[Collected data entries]
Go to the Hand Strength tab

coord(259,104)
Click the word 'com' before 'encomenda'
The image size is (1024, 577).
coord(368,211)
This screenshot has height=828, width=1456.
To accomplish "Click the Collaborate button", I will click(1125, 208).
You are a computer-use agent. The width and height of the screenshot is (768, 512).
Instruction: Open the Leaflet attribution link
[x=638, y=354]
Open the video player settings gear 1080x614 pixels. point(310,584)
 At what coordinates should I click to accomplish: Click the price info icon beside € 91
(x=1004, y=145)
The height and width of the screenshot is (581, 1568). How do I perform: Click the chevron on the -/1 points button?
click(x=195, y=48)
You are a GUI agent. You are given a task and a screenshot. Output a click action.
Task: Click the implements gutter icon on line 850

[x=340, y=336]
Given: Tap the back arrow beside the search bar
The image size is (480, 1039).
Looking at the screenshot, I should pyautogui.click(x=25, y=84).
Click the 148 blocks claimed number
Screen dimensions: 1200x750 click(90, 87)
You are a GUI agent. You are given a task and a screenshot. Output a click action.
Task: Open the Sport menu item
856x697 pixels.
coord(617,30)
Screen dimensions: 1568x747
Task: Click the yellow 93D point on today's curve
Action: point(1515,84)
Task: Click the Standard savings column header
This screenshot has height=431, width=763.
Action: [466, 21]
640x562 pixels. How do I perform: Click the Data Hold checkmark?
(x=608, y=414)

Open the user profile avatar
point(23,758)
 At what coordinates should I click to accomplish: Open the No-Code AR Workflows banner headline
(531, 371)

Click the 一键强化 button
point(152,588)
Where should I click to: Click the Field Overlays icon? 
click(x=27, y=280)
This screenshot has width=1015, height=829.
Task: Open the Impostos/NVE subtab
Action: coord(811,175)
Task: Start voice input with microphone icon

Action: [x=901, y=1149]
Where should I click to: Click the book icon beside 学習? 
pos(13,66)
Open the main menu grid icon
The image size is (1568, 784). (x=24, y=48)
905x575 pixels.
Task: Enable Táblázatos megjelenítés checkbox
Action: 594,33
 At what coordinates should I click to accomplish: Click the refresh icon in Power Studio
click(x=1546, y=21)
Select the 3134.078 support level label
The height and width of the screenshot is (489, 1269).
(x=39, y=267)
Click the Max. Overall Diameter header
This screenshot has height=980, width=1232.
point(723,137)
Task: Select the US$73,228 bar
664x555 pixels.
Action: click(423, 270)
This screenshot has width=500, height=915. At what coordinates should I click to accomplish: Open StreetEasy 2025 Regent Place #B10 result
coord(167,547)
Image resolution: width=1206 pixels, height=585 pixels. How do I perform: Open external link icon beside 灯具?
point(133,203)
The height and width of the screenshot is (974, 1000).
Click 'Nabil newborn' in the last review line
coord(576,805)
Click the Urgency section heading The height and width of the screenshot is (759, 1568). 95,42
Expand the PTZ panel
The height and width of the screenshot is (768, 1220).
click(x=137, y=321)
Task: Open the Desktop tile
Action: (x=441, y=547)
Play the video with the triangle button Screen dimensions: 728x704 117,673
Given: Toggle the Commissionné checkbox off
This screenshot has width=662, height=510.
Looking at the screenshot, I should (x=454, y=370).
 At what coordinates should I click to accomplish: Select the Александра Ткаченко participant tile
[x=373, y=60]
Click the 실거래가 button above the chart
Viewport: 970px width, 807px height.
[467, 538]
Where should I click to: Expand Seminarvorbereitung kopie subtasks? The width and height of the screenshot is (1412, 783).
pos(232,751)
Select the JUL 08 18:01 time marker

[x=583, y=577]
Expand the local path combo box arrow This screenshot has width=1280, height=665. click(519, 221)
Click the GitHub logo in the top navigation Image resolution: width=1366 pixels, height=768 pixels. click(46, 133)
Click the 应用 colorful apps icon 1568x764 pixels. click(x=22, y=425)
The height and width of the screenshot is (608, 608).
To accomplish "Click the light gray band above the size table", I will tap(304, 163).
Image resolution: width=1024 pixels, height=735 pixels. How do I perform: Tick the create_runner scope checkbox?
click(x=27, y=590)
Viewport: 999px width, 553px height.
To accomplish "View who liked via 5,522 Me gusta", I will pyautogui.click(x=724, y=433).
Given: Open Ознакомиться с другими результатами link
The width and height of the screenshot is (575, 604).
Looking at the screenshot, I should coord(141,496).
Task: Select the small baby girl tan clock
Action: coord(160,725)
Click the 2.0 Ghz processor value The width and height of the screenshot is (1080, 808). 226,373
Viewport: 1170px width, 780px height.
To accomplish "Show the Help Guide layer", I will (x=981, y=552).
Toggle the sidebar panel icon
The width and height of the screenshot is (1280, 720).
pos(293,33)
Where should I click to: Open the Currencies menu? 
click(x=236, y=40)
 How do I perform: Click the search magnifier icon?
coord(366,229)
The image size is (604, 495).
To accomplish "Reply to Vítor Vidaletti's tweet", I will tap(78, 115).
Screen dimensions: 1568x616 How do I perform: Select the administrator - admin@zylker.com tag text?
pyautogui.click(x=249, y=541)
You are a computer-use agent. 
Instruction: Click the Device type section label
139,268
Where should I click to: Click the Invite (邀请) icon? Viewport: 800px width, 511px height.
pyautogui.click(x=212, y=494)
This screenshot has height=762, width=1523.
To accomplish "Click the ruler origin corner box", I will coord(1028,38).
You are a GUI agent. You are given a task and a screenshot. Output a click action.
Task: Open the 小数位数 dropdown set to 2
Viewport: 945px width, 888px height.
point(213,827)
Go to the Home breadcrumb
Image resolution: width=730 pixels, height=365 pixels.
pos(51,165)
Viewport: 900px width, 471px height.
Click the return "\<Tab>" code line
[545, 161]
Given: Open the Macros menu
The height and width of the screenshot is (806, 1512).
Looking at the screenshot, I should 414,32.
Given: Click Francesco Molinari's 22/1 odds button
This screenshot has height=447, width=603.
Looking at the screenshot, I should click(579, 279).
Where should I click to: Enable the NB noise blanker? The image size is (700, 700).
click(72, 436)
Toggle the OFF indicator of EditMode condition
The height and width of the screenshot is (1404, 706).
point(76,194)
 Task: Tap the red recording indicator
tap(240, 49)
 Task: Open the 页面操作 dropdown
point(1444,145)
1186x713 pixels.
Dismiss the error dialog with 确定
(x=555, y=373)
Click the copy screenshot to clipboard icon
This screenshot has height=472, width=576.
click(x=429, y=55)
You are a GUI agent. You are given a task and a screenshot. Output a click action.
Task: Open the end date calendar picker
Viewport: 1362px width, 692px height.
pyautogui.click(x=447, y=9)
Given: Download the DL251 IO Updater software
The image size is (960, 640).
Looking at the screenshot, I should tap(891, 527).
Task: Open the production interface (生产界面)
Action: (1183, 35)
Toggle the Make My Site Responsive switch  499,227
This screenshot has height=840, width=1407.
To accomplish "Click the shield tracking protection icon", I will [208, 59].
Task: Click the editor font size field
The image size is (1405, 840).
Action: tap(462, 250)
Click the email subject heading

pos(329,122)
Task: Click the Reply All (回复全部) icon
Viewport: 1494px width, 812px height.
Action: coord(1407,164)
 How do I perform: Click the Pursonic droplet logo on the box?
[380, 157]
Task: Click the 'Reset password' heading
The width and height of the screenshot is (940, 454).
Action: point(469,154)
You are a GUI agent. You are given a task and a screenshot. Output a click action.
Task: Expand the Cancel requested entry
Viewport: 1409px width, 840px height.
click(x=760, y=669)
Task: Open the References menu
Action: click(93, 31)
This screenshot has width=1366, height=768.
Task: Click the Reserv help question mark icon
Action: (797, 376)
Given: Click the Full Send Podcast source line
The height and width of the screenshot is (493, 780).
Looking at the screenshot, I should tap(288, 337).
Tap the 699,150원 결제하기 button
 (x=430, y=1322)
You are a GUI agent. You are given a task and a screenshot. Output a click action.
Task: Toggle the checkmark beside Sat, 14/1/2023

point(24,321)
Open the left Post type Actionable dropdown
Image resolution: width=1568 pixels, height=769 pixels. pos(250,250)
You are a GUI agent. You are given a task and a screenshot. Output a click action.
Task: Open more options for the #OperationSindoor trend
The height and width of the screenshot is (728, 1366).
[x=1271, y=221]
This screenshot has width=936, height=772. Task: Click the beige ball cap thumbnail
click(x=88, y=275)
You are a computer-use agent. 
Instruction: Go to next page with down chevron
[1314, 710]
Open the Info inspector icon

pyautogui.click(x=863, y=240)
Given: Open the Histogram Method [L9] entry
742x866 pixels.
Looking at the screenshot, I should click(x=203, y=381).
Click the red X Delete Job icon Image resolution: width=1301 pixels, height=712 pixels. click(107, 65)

### WHAT YOU SHOULD DO
Look back at the entries above and repeat, unchanged, every line from the line holding "This screenshot has height=472, width=576." through the line holding "Task: Click the 'Reset password' heading".

### TASK RESULT
This screenshot has height=472, width=576.
click(x=429, y=55)
You are a GUI agent. You are given a task and a screenshot. Output a click action.
Task: Open the end date calendar picker
Viewport: 1362px width, 692px height.
pyautogui.click(x=447, y=9)
Given: Download the DL251 IO Updater software
The image size is (960, 640).
Looking at the screenshot, I should tap(891, 527).
Task: Open the production interface (生产界面)
Action: (1183, 35)
Toggle the Make My Site Responsive switch  499,227
This screenshot has height=840, width=1407.
To accomplish "Click the shield tracking protection icon", I will [208, 59].
Task: Click the editor font size field
The image size is (1405, 840).
Action: tap(462, 250)
Click the email subject heading

pos(329,122)
Task: Click the Reply All (回复全部) icon
Viewport: 1494px width, 812px height.
Action: coord(1407,164)
 How do I perform: Click the Pursonic droplet logo on the box?
[380, 157]
Task: Click the 'Reset password' heading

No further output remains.